Luzern: Eklat um Regierungsrat Schwerzmann

NFA-Debakel: SP verlangt lückenlose Aufklärung – und Sondersession

Regierungsrat Marcel Schwerzmann.

(Bild: zvg)

Finanzdirektor Marcel Schwerzmann hat bereits am 20. April gewusst, dass der Kanton über 30 Millionen Franken weniger aus dem neuen Finanzausgleich (NFA) erhält. Informiert hat er das Parlament jedoch erst am 21. Juni. Nicht nur die SP ist darüber empört.

Das Verhalten des parteilosen Regierungsrates und Finanzdirektors Marcel Schwerzmann sorgt einmal mehr für Ärger. Auslöser diesmal ist, dass Schwerzmann schon seit dem 20. April von den fehlenden Millionen aus dem neuen Finanzausgleich (NFA) wusste – der Kanton erhält satte 38 Millionen Franken weniger als budgetiert.

«Die katastrophalen NFA-Zahlen wurden absichtlich unter Verschluss gehalten.»

David Roth, Präsident SP Kanton Luzern

Informiert hat Schwerzmann das Parlament und die Regierung aber erst viel später. Nämlich letzten Dienstag, 21. Juni, am zweiten Tag der Kantonsratssession, als es um das 330-Millionen-Riesensparpaket KP17 ging. In dieser zehnstündigen Debatte wurde mitunter um Kleinstbeträge gefeilscht (hier geht es zum Artikel). Das ist nun teilweise für die Katz. Hätten die Parlamentarier davor vom viel grösseren Finanzloch erfahren, wäre die Debatte anders verlaufen.

«Schwerzmann handelte mit Absicht»

Die SP wartet mit schwerem Geschütz gegen Schwerzmann auf: «Die katastrophalen NFA-Zahlen wurden absichtlich unter Verschluss gehalten. Regierungsrat Marcel Schwerzmann oder der Gesamtregierungsrat haben damit einen parlamentarischen Leerlauf rund um das KP17 verursacht», ärgert sich SP-Kantonsrat und Parteipräsident David Roth in einer Medienmitteilung von diesem Mittwoch.

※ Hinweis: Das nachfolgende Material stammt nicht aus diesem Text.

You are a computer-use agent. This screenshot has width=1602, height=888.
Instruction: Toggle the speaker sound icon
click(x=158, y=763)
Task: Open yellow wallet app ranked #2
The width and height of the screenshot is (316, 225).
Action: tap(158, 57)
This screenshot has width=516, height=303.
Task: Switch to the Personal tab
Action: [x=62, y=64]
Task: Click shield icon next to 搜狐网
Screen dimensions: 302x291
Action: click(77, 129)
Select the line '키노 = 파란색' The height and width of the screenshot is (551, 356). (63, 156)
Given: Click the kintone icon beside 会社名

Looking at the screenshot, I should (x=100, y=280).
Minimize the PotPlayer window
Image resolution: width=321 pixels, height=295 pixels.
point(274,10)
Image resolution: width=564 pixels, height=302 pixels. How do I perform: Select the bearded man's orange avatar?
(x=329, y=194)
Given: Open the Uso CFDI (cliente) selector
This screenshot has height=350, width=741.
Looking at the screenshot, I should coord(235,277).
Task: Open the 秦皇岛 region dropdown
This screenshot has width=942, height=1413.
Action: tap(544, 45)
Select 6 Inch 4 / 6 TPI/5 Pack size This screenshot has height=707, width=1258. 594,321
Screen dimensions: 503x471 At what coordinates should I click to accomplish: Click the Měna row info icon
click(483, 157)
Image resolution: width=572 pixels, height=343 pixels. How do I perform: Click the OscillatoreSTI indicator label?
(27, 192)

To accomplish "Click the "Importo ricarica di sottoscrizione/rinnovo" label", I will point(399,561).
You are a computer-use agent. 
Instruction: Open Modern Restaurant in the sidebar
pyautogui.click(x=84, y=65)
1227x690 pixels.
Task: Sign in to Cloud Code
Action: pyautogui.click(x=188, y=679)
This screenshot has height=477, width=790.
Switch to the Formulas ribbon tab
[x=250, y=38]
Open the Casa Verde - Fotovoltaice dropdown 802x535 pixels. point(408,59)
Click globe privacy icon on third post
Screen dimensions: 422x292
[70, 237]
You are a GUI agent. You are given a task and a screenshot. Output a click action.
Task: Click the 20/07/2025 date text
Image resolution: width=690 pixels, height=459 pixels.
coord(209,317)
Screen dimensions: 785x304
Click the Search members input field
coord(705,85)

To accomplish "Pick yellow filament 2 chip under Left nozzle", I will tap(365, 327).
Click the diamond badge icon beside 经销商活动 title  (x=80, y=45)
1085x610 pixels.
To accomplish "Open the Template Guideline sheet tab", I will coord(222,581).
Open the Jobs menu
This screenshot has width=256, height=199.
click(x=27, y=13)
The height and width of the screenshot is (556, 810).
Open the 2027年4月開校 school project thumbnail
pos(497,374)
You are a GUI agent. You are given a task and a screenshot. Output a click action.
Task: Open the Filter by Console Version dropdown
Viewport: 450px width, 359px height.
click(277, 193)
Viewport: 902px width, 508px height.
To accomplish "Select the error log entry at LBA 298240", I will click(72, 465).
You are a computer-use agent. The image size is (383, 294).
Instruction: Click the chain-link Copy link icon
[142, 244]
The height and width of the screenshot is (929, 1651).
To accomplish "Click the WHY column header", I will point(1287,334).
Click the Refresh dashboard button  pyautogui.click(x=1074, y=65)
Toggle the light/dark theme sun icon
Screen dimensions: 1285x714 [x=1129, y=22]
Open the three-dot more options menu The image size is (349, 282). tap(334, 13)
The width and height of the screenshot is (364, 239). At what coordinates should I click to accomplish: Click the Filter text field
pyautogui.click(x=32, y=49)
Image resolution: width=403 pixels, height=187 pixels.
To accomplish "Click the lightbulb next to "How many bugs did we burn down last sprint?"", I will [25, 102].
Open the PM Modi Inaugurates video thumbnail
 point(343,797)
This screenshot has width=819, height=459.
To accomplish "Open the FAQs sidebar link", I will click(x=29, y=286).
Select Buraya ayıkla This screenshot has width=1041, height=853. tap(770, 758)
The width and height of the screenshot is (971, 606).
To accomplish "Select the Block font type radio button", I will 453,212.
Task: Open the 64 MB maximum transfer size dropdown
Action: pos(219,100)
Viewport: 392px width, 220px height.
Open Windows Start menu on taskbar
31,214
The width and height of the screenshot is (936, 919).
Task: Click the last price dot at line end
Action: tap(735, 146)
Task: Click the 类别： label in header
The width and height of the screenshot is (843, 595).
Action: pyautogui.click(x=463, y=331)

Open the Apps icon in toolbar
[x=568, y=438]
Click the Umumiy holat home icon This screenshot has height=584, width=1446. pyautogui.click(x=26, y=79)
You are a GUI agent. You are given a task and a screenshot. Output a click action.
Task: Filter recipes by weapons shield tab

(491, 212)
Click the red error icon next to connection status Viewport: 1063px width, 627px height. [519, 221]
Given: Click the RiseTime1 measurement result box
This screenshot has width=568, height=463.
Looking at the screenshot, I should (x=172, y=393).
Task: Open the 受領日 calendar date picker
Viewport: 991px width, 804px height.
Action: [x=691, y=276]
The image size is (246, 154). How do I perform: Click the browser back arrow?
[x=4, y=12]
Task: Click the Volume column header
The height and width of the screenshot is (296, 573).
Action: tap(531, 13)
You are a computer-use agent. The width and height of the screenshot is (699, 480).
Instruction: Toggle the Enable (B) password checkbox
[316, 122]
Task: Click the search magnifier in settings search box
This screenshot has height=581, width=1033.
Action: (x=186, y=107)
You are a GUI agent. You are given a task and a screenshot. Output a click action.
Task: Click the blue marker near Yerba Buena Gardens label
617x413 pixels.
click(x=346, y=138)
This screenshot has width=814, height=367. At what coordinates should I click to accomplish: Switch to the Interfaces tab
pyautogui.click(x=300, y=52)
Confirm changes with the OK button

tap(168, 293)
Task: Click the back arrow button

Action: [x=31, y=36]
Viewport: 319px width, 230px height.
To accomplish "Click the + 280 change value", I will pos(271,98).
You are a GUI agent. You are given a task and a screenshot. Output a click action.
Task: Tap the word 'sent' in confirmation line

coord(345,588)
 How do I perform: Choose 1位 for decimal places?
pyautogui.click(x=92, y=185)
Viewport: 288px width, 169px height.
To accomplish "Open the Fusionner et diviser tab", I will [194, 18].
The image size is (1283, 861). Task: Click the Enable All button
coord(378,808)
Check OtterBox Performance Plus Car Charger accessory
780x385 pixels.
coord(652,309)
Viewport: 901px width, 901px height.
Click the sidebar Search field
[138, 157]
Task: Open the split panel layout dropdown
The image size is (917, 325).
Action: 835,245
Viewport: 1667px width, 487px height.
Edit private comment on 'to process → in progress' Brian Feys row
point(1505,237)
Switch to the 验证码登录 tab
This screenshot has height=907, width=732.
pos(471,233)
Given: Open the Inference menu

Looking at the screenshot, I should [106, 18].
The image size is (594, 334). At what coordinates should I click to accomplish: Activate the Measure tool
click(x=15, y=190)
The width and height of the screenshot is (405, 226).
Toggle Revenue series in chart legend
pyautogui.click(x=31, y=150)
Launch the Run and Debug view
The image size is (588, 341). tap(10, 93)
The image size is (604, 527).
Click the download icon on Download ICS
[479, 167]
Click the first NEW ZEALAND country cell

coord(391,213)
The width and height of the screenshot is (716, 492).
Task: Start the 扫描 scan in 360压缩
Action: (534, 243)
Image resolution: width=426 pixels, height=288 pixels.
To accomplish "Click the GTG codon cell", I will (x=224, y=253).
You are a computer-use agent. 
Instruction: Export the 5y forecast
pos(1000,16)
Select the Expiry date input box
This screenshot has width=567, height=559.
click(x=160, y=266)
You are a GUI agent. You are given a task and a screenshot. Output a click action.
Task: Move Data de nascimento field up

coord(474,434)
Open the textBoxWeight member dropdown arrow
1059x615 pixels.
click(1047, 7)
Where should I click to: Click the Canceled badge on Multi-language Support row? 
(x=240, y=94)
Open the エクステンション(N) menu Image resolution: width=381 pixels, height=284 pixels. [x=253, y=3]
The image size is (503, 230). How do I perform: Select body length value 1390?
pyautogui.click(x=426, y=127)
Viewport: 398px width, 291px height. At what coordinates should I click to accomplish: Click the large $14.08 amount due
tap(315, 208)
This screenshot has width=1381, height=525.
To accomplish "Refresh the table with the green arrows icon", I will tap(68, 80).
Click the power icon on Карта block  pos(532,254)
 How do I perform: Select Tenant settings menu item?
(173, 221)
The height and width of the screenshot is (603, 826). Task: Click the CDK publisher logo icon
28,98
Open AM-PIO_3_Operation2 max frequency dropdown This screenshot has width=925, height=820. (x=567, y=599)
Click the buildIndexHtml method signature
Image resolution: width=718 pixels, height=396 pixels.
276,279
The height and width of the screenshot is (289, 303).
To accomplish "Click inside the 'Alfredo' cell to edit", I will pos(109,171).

Auch SVP und CVP üben Kritik

Über die Reaktionen der Parteien zu den neusten Enthüllungen berichtet diesen Mittwoch die «Neue Luzerner Zeitung» (NLZ). Demnach sagt CVP-Fraktionschef Ludwig Peyer: «Marcel Schwerzmann hätte die Planungs- und Finanzkommission Ende April zwingend informieren müssen.» Schliesslich habe sich die Finanzierungslücke mit den ausfallenden NFA-Millionen mehr als verdoppelt. Das Parlament hätte aufgrund dieser News an der Spar-Session laut Peyer sicher andere Schwerpunkte gesetzt.

Gleich sieht es SVP-Fraktionschef Guido Müller. Auffällig gelassen nimmt FDP-Parteipräsident Markus Zenklusen die Angelegenheit. Eine Aufarbeitung bringe nichts. «Die Situation ist, wie sie ist», sagte er der NLZ. Auch die GLP hält in dieser Sache nichts von voller Transparenz. Da Schwerzmann womöglich nicht über exakte Zahlen verfügt habe, hätte eine Information «nur Verunsicherung gestiftet».

Die SP fordert die Regierung erneut auf, nun Verantwortung zu übernehmen und die Finanzdirektion einem anderen Regierungsmitglied zuzuteilen. Zudem sollen der Informationsfluss und die Wahrnehmung der Informationspflicht untersucht werden. «Die Ergebnisse sowie die zwingend notwendige finanzpolitische Standortbestimmung sollen im Rahmen einer Sondersession diskutiert werden.»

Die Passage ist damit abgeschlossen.